Rupert Grint (left) and Toby Kebbell in M. Night Shyamalan’s new series “Servant.” (Apple TV+)

Rupert Grint (left) and Toby Kebbell in M. Night Shyamalan’s new series “Servant.” (Apple TV+)

Rupert Grint talks about his ‘Harry Potter’ marriage to Hermoine

The Brit who played Ron Weasley says there’s nothing he would have changed about his character’s storyline.

  • By Jami Ganz New York Daily News
  • Sunday, December 1, 2019 1:30am
  • Life

By Jami Ganz / New York Daily News

Rupert Grint is opening up his chamber of secrets. Well, sort of.

Over eight years after bidding the magical world of “Harry Potter” farewell, the Brit who played Ron Weasley says there’s nothing he would have changed about his character’s storyline.

“I was behind it all the way, really,” Grint, 31, told the Daily News last week at The Whitby Hotel in New York. “I think it ended in a really good place.”

Though “Potter” scribe J.K. Rowling has since revealed that Harry and Ron’s third musketeer, the brilliant Hermione (Emma Watson), should have ended up with Harry instead of Ron, Grint supports the published canon.

“I have heard these theories. I think on paper, it makes probably more sense that she ends up with Harry,” the Gryffindor told The News. “The Ron and Hermione thing was brewing for a long time, it’s that kind of classic thing. … I like how it all came together. It kind of made sense to me in a way.”

The pair spent the bulk of the series bickering about everything (Ron’s “emotional range of a teaspoon,” Hermione’s constant mothering) before sharing a passionate kiss in the throes of mortal danger, which led to marriage, two children, and Ron’s … unflattering comb-over.

Grint says he’s never rewatched the films and told The News that he only saw the first film, 2001’s “Sorcerer’s Stone” last year.

“It’s just something I’ve never really wanted to (watch),” Grint explained to The News. “Not that it’s kind of cringey or anything, but I mean … it was us growing up. It kind of documents our (lives). … And the most awkward stages of being a teenager, and so it’s a weird thing. It’s a weird perspective watching them.”

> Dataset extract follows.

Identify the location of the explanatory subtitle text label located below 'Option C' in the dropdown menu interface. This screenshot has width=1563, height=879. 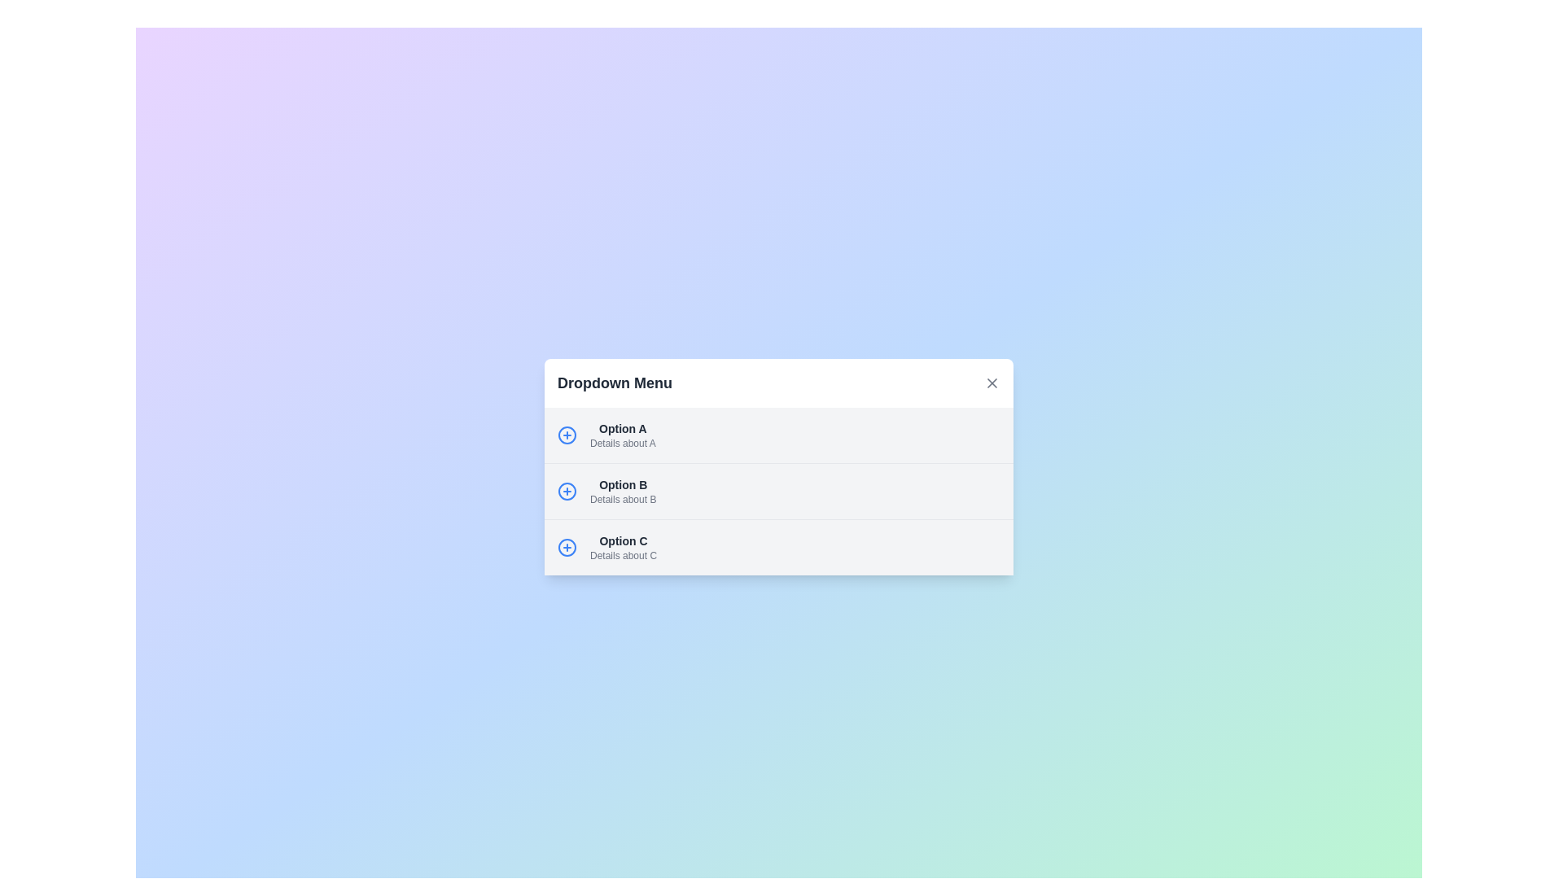
(623, 554).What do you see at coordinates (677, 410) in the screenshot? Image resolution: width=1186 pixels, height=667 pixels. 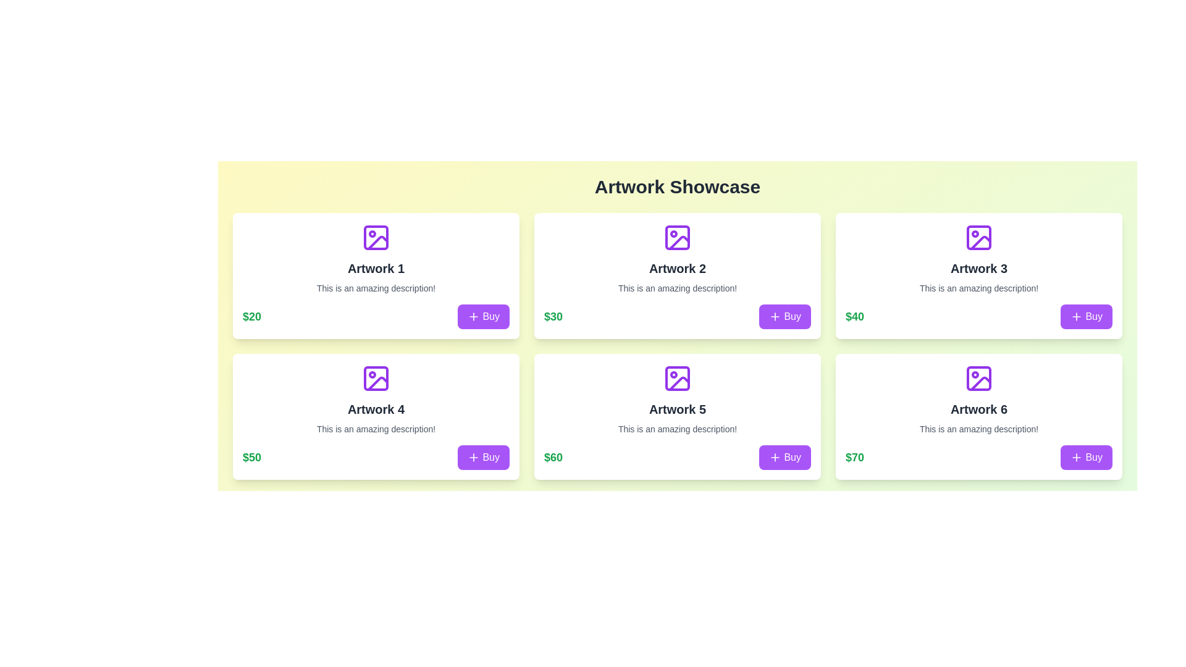 I see `the text label that reads 'Artwork 5', which is bold and extra-large, located in the bottom middle cell of a grid layout` at bounding box center [677, 410].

And while Grint might not yet have “detached … enough” from the later films, he added that the films were “a huge part of our lives and something I’m immensely proud of being a part of.”

Grint admitted he’s uncertain if “Potter” fans’ expectations influence which roles he’s taken since playing the youngest Weasley boy, adding, “It’s never really a conscious thing.”

In M. Night Shyamalan’s new series, “Servant,” the redhead plays Julian, the brother of Dorothy (Lauren Ambrose), whose infant son, Jericho, died only weeks earlier. Stuck in the denial-stage of grief, Dorothy and husband Sean (Toby Kebbell) take care of a baby doll used to substitute the real thing, which is mysteriously replaced by an unfamiliar living baby after they hire an eerie young nanny, Leanne (Nell Tiger Free).

Grint, who has “always been a huge fan” of the “Sixth Sense” director and felt “addicted to the scripts,” told The News that joining the half-hour thriller was “kind of a no-brainer.”

“We don’t have any fat, we just kind of go straight to this moment,” Shyamalan, 49, told The News last week, also at The Whitby. “With film you have to create a language, get people fluent in that language, do the conflict and then resolve it, all in two hours. … But in this long-form … you have more room for character.”

The “Signs” director, who is most well-known for his third-act twists, giddily admitted, “There’s definitely a ‘What the (expletive) quality” to the show.

“There’s some really weird and shocking scenes … and they’re visceral,” Shyamalan explained. “You just have to keep watching because it’s so bizarre.”